**Work to complete**
Could you arrange all of the lines below as a Markdown table with two columns, "Row" for the row number and "Line" for the line itself, leaving out blank lines?

**Dataset records**
* * * *
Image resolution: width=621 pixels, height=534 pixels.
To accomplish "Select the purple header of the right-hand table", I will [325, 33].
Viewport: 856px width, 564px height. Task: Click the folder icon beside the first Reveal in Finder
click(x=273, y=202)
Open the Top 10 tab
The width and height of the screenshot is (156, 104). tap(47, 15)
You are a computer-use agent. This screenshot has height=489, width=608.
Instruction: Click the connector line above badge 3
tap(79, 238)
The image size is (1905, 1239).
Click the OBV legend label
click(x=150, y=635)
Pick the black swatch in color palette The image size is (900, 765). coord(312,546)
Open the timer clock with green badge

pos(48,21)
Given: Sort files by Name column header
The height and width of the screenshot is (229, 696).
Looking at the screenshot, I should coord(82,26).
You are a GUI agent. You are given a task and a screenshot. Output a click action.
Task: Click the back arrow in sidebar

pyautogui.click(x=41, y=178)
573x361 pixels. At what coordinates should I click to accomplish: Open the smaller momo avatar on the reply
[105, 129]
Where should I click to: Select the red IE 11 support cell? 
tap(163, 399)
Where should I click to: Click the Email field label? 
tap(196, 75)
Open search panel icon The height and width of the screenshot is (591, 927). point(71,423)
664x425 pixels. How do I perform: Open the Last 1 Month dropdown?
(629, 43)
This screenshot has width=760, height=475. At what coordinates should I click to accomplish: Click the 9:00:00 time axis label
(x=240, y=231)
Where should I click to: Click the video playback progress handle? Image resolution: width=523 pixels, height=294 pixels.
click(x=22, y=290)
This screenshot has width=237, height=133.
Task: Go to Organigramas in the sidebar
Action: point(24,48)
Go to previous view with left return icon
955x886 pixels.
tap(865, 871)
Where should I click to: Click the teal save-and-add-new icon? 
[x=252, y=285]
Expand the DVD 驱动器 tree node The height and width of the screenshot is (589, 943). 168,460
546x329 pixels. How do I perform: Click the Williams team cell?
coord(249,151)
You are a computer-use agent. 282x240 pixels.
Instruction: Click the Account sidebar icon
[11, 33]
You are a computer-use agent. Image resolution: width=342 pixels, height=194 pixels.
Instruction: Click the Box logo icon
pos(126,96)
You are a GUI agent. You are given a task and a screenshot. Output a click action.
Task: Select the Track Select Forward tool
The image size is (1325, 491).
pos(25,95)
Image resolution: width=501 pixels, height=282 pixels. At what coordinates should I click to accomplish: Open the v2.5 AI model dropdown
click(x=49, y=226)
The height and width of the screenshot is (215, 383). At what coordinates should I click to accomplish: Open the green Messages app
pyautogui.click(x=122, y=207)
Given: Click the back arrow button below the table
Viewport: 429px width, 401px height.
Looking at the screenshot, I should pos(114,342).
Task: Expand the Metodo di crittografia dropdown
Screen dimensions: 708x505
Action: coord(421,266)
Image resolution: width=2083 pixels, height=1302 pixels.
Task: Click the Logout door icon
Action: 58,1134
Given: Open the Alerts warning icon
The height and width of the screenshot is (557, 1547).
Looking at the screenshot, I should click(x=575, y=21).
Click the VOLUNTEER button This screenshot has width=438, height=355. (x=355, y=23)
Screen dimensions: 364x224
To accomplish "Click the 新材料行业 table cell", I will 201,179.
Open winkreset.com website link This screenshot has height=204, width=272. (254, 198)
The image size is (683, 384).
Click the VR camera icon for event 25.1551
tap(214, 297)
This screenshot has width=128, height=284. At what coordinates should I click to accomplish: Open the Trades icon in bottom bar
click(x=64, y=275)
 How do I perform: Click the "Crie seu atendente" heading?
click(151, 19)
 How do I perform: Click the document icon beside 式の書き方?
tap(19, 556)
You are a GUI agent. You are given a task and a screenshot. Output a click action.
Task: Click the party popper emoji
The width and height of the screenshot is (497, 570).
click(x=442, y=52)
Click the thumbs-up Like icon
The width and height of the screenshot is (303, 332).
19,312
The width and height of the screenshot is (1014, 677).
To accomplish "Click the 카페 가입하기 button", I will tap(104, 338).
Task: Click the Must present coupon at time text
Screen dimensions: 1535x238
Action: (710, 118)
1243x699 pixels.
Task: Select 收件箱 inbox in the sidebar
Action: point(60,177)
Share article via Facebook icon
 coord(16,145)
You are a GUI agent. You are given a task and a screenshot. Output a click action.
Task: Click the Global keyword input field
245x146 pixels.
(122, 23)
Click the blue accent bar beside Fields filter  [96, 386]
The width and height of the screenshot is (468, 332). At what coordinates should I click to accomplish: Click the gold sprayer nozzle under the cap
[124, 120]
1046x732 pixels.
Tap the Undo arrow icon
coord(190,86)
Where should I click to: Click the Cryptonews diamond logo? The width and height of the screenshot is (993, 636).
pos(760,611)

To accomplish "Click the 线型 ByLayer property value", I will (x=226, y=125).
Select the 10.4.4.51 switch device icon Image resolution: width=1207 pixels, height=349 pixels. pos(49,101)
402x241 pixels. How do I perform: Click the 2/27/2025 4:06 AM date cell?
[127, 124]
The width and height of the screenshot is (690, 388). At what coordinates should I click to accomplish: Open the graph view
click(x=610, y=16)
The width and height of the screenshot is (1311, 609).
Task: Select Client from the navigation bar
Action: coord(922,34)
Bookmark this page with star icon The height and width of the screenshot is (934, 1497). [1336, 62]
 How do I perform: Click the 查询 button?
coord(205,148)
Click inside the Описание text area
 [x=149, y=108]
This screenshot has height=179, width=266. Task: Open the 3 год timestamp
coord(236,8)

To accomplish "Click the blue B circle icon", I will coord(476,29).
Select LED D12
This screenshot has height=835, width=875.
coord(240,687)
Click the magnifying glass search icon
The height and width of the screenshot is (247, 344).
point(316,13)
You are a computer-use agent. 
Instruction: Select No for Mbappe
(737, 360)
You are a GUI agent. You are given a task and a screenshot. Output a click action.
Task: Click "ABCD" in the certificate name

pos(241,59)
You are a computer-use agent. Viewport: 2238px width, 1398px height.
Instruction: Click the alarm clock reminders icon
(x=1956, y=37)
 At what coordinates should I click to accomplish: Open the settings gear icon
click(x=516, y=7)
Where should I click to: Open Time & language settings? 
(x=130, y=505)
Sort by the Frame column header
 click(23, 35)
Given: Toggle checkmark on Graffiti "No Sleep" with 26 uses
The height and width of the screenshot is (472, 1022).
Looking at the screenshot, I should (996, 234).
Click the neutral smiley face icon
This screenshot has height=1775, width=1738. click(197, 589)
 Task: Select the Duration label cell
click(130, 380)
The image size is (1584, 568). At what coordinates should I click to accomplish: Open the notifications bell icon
* * * *
**Task answer**
| Row | Line |
|---|---|
| 1 | Image resolution: width=621 pixels, height=534 pixels. |
| 2 | To accomplish "Select the purple header of the right-hand table", I will [325, 33]. |
| 3 | Viewport: 856px width, 564px height. Task: Click the folder icon beside the first Reveal in Finder |
| 4 | click(x=273, y=202) |
| 5 | Open the Top 10 tab |
| 6 | The width and height of the screenshot is (156, 104). tap(47, 15) |
| 7 | You are a computer-use agent. This screenshot has height=489, width=608. |
| 8 | Instruction: Click the connector line above badge 3 |
| 9 | tap(79, 238) |
| 10 | The image size is (1905, 1239). |
| 11 | Click the OBV legend label |
| 12 | click(x=150, y=635) |
| 13 | Pick the black swatch in color palette The image size is (900, 765). coord(312,546) |
| 14 | Open the timer clock with green badge |
| 15 | pos(48,21) |
| 16 | Given: Sort files by Name column header |
| 17 | The height and width of the screenshot is (229, 696). |
| 18 | Looking at the screenshot, I should coord(82,26). |
| 19 | You are a GUI agent. You are given a task and a screenshot. Output a click action. |
| 20 | Task: Click the back arrow in sidebar |
| 21 | pyautogui.click(x=41, y=178) |
| 22 | 573x361 pixels. At what coordinates should I click to accomplish: Open the smaller momo avatar on the reply |
| 23 | [105, 129] |
| 24 | Where should I click to: Select the red IE 11 support cell?  |
| 25 | tap(163, 399) |
| 26 | Where should I click to: Click the Email field label?  |
| 27 | tap(196, 75) |
| 28 | Open search panel icon The height and width of the screenshot is (591, 927). point(71,423) |
| 29 | 664x425 pixels. How do I perform: Open the Last 1 Month dropdown? |
| 30 | (629, 43) |
| 31 | This screenshot has width=760, height=475. At what coordinates should I click to accomplish: Click the 9:00:00 time axis label |
| 32 | (x=240, y=231) |
| 33 | Where should I click to: Click the video playback progress handle? Image resolution: width=523 pixels, height=294 pixels. |
| 34 | click(x=22, y=290) |
| 35 | This screenshot has width=237, height=133. |
| 36 | Task: Go to Organigramas in the sidebar |
| 37 | Action: point(24,48) |
| 38 | Go to previous view with left return icon |
| 39 | 955x886 pixels. |
| 40 | tap(865, 871) |
| 41 | Where should I click to: Click the teal save-and-add-new icon?  |
| 42 | [x=252, y=285] |
| 43 | Expand the DVD 驱动器 tree node The height and width of the screenshot is (589, 943). 168,460 |
| 44 | 546x329 pixels. How do I perform: Click the Williams team cell? |
| 45 | coord(249,151) |
| 46 | You are a computer-use agent. 282x240 pixels. |
| 47 | Instruction: Click the Account sidebar icon |
| 48 | [11, 33] |
| 49 | You are a computer-use agent. Image resolution: width=342 pixels, height=194 pixels. |
| 50 | Instruction: Click the Box logo icon |
| 51 | pos(126,96) |
| 52 | You are a GUI agent. You are given a task and a screenshot. Output a click action. |
| 53 | Task: Select the Track Select Forward tool |
| 54 | The image size is (1325, 491). |
| 55 | pos(25,95) |
| 56 | Image resolution: width=501 pixels, height=282 pixels. At what coordinates should I click to accomplish: Open the v2.5 AI model dropdown |
| 57 | click(x=49, y=226) |
| 58 | The height and width of the screenshot is (215, 383). At what coordinates should I click to accomplish: Open the green Messages app |
| 59 | pyautogui.click(x=122, y=207) |
| 60 | Given: Click the back arrow button below the table |
| 61 | Viewport: 429px width, 401px height. |
| 62 | Looking at the screenshot, I should pos(114,342). |
| 63 | Task: Expand the Metodo di crittografia dropdown |
| 64 | Screen dimensions: 708x505 |
| 65 | Action: coord(421,266) |
| 66 | Image resolution: width=2083 pixels, height=1302 pixels. |
| 67 | Task: Click the Logout door icon |
| 68 | Action: 58,1134 |
| 69 | Given: Open the Alerts warning icon |
| 70 | The height and width of the screenshot is (557, 1547). |
| 71 | Looking at the screenshot, I should click(x=575, y=21). |
| 72 | Click the VOLUNTEER button This screenshot has width=438, height=355. (x=355, y=23) |
| 73 | Screen dimensions: 364x224 |
| 74 | To accomplish "Click the 新材料行业 table cell", I will 201,179. |
| 75 | Open winkreset.com website link This screenshot has height=204, width=272. (254, 198) |
| 76 | The image size is (683, 384). |
| 77 | Click the VR camera icon for event 25.1551 |
| 78 | tap(214, 297) |
| 79 | This screenshot has width=128, height=284. At what coordinates should I click to accomplish: Open the Trades icon in bottom bar |
| 80 | click(x=64, y=275) |
| 81 |  How do I perform: Click the "Crie seu atendente" heading? |
| 82 | click(151, 19) |
| 83 |  How do I perform: Click the document icon beside 式の書き方? |
| 84 | tap(19, 556) |
| 85 | You are a GUI agent. You are given a task and a screenshot. Output a click action. |
| 86 | Task: Click the party popper emoji |
| 87 | The width and height of the screenshot is (497, 570). |
| 88 | click(x=442, y=52) |
| 89 | Click the thumbs-up Like icon |
| 90 | The width and height of the screenshot is (303, 332). |
| 91 | 19,312 |
| 92 | The width and height of the screenshot is (1014, 677). |
| 93 | To accomplish "Click the 카페 가입하기 button", I will tap(104, 338). |
| 94 | Task: Click the Must present coupon at time text |
| 95 | Screen dimensions: 1535x238 |
| 96 | Action: (710, 118) |
| 97 | 1243x699 pixels. |
| 98 | Task: Select 收件箱 inbox in the sidebar |
| 99 | Action: point(60,177) |
| 100 | Share article via Facebook icon |
| 101 |  coord(16,145) |
| 102 | You are a GUI agent. You are given a task and a screenshot. Output a click action. |
| 103 | Task: Click the Global keyword input field |
| 104 | 245x146 pixels. |
| 105 | (122, 23) |
| 106 | Click the blue accent bar beside Fields filter  [96, 386] |
| 107 | The width and height of the screenshot is (468, 332). At what coordinates should I click to accomplish: Click the gold sprayer nozzle under the cap |
| 108 | [124, 120] |
| 109 | 1046x732 pixels. |
| 110 | Tap the Undo arrow icon |
| 111 | coord(190,86) |
| 112 | Where should I click to: Click the Cryptonews diamond logo? The width and height of the screenshot is (993, 636). |
| 113 | pos(760,611) |
| 114 | To accomplish "Click the 线型 ByLayer property value", I will (x=226, y=125). |
| 115 | Select the 10.4.4.51 switch device icon Image resolution: width=1207 pixels, height=349 pixels. pos(49,101) |
| 116 | 402x241 pixels. How do I perform: Click the 2/27/2025 4:06 AM date cell? |
| 117 | [127, 124] |
| 118 | The width and height of the screenshot is (690, 388). At what coordinates should I click to accomplish: Open the graph view |
| 119 | click(x=610, y=16) |
| 120 | The width and height of the screenshot is (1311, 609). |
| 121 | Task: Select Client from the navigation bar |
| 122 | Action: coord(922,34) |
| 123 | Bookmark this page with star icon The height and width of the screenshot is (934, 1497). [1336, 62] |
| 124 |  How do I perform: Click the 查询 button? |
| 125 | coord(205,148) |
| 126 | Click inside the Описание text area |
| 127 |  [x=149, y=108] |
| 128 | This screenshot has height=179, width=266. Task: Open the 3 год timestamp |
| 129 | coord(236,8) |
| 130 | To accomplish "Click the blue B circle icon", I will coord(476,29). |
| 131 | Select LED D12 |
| 132 | This screenshot has height=835, width=875. |
| 133 | coord(240,687) |
| 134 | Click the magnifying glass search icon |
| 135 | The height and width of the screenshot is (247, 344). |
| 136 | point(316,13) |
| 137 | You are a computer-use agent.  |
| 138 | Instruction: Select No for Mbappe |
| 139 | (737, 360) |
| 140 | You are a GUI agent. You are given a task and a screenshot. Output a click action. |
| 141 | Task: Click "ABCD" in the certificate name |
| 142 | pos(241,59) |
| 143 | You are a computer-use agent. Viewport: 2238px width, 1398px height. |
| 144 | Instruction: Click the alarm clock reminders icon |
| 145 | (x=1956, y=37) |
| 146 |  At what coordinates should I click to accomplish: Open the settings gear icon |
| 147 | click(x=516, y=7) |
| 148 | Where should I click to: Open Time & language settings?  |
| 149 | (x=130, y=505) |
| 150 | Sort by the Frame column header |
| 151 |  click(23, 35) |
| 152 | Given: Toggle checkmark on Graffiti "No Sleep" with 26 uses |
| 153 | The height and width of the screenshot is (472, 1022). |
| 154 | Looking at the screenshot, I should (996, 234). |
| 155 | Click the neutral smiley face icon |
| 156 | This screenshot has height=1775, width=1738. click(197, 589) |
| 157 |  Task: Select the Duration label cell |
| 158 | click(130, 380) |
| 159 | The image size is (1584, 568). At what coordinates should I click to accomplish: Open the notifications bell icon |